**Problem requirements:** Output as a JSON list of strings everything from the line containing "Task: Select the 'What is this website?' card" down to the line containing "Click the 34% positive reviews tooltip", one string per line, skipping blank lines and leaving out the pictures.
----------
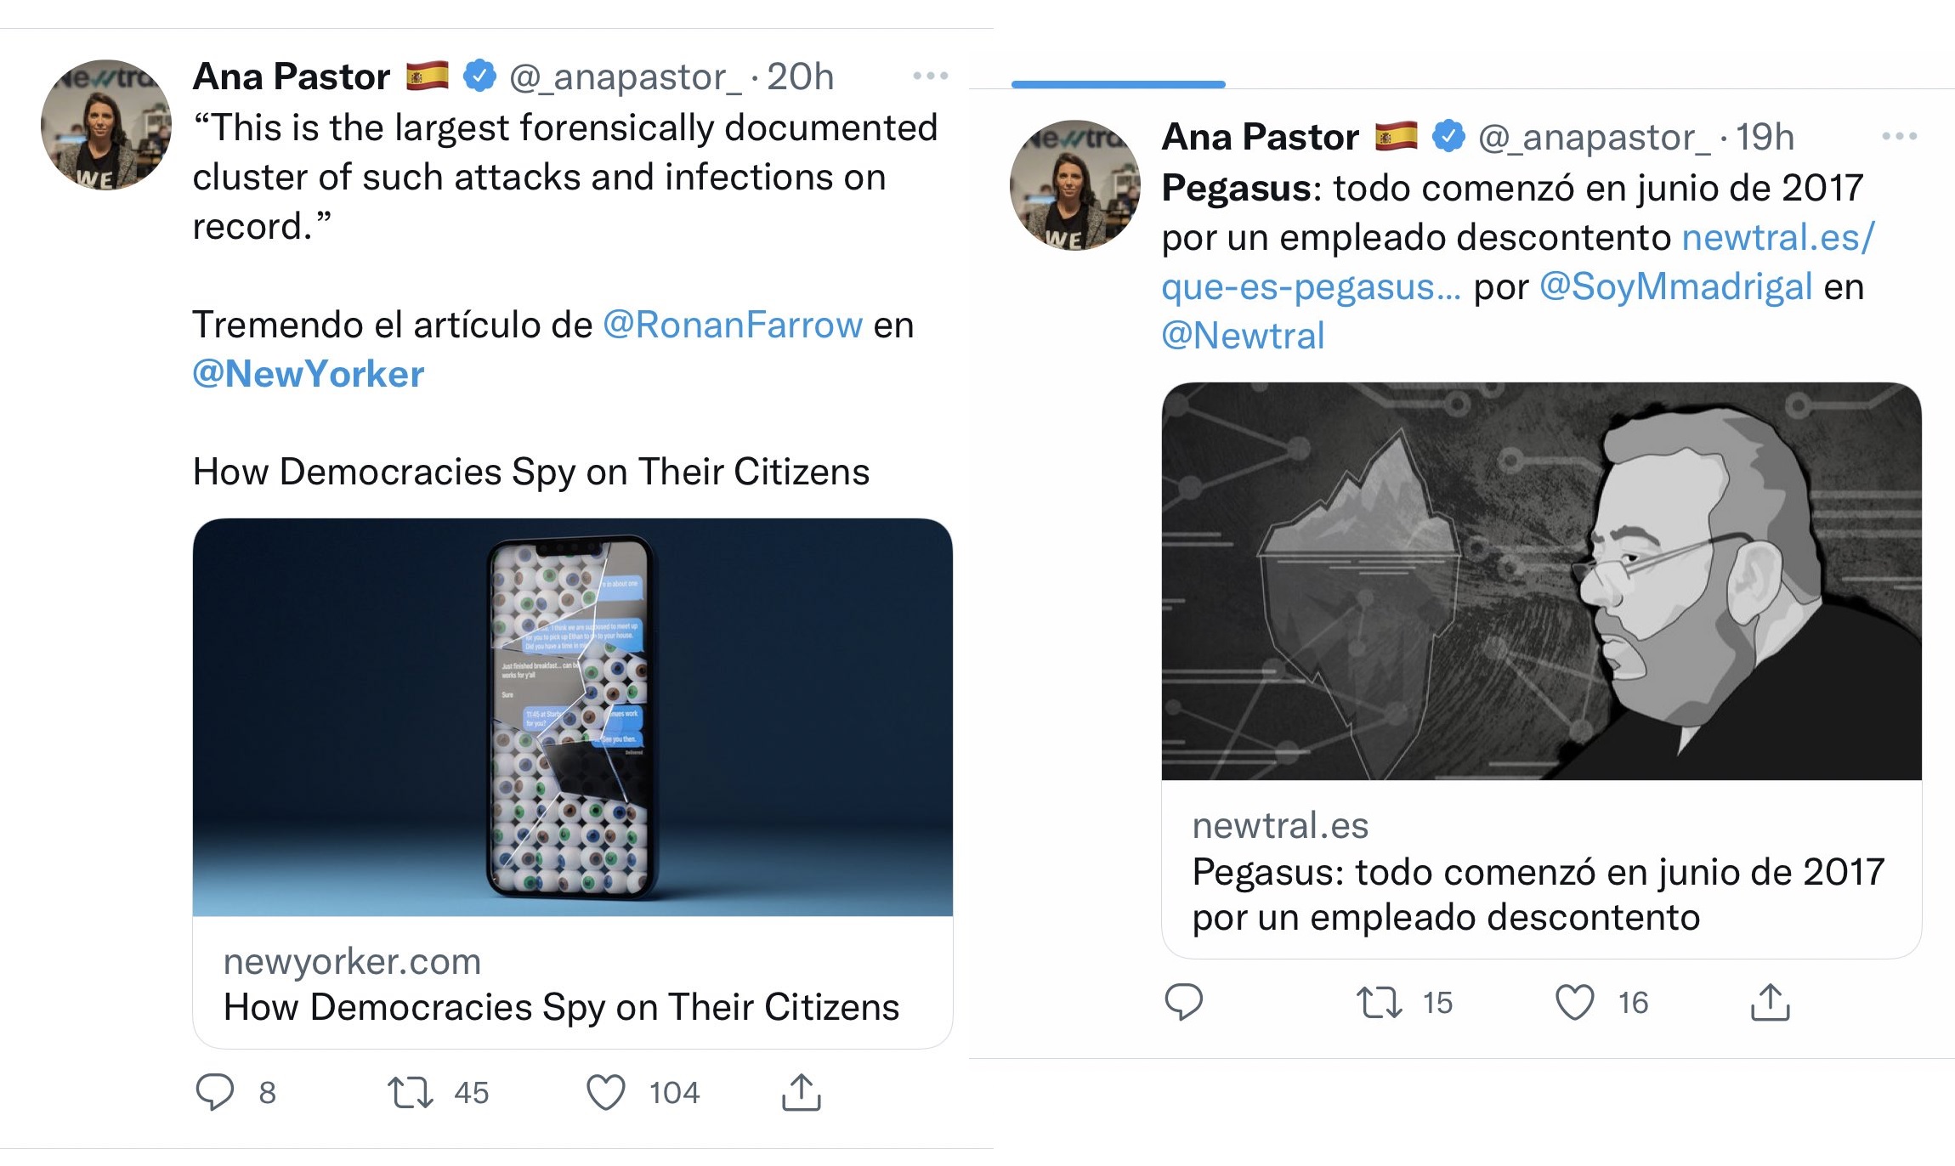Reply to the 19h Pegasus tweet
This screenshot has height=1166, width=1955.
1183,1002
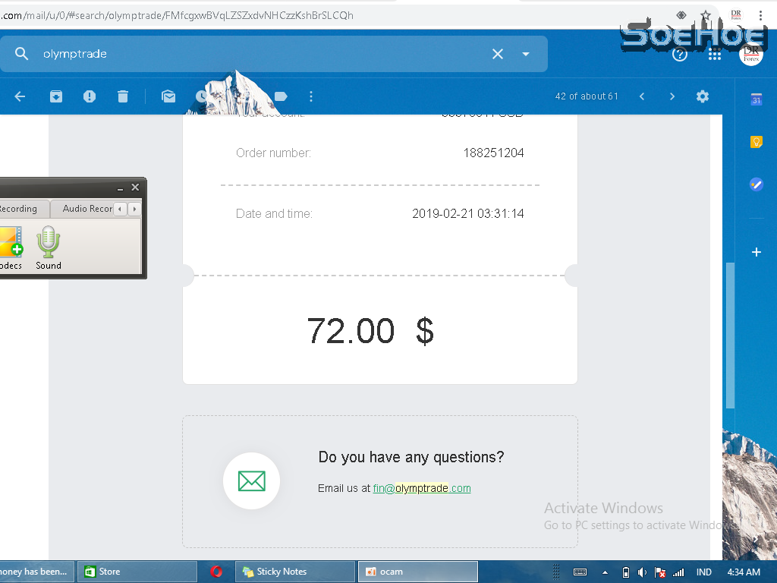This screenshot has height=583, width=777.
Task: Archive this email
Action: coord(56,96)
----------
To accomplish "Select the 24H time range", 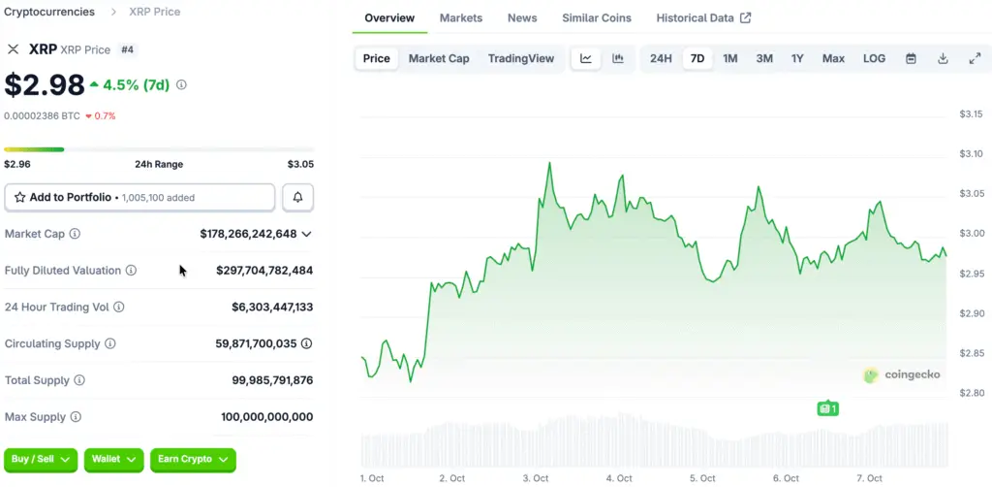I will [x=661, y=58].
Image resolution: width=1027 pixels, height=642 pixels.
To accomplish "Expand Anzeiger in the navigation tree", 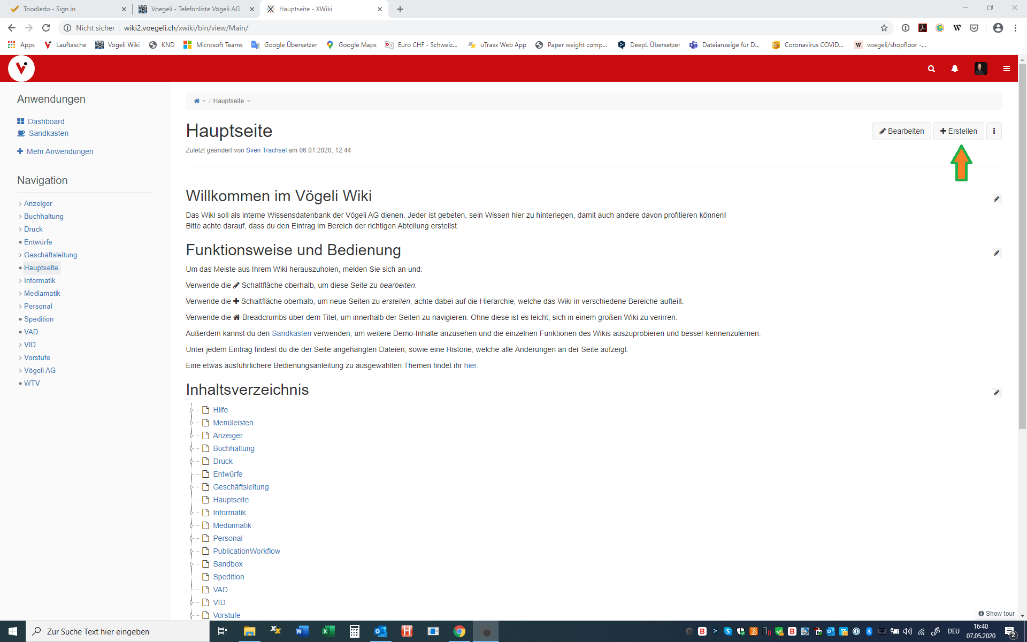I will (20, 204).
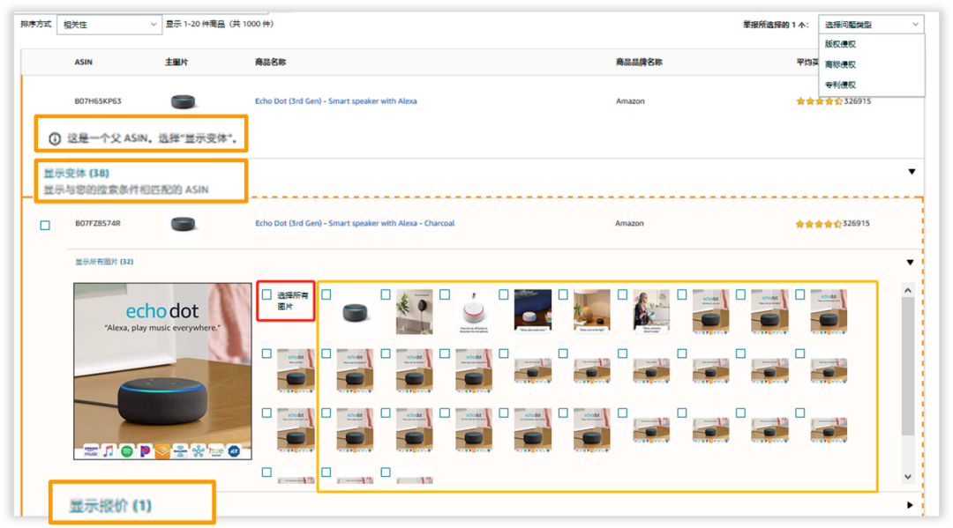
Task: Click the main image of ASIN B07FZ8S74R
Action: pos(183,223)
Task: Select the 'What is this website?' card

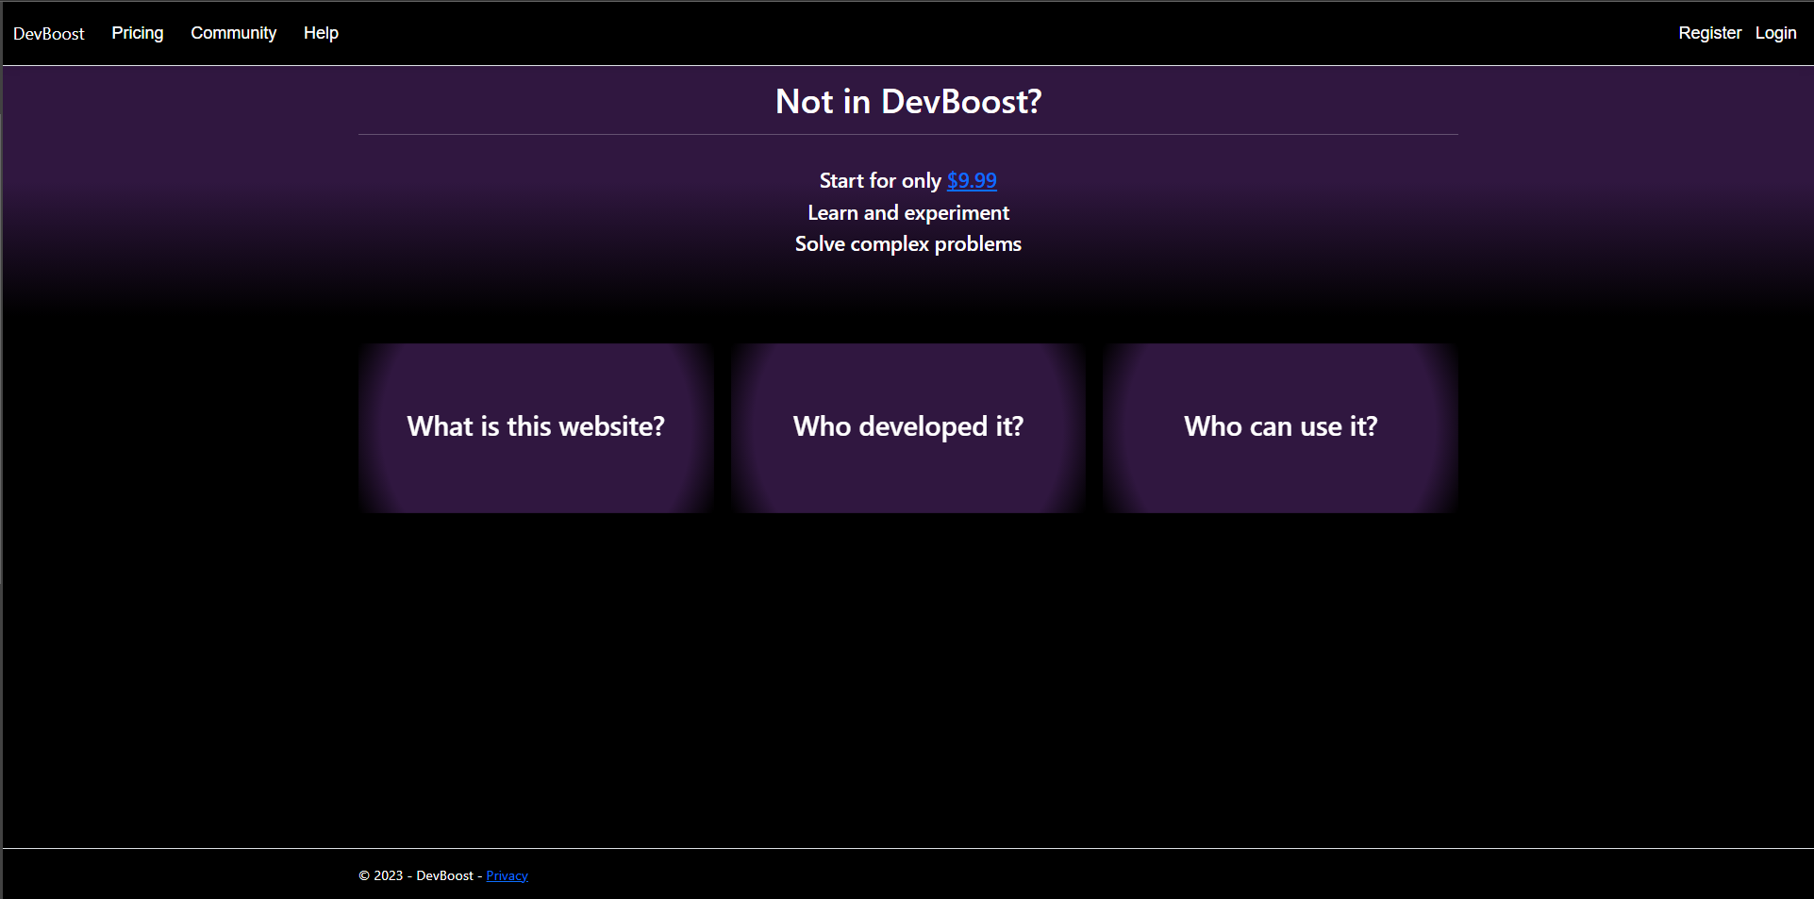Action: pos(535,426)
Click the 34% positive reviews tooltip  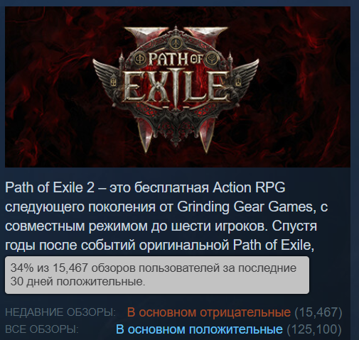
----------
**Finished task:**
[
  "Task: Select the 'What is this website?' card",
  "Action: pos(535,426)",
  "Click the 34% positive reviews tooltip  "
]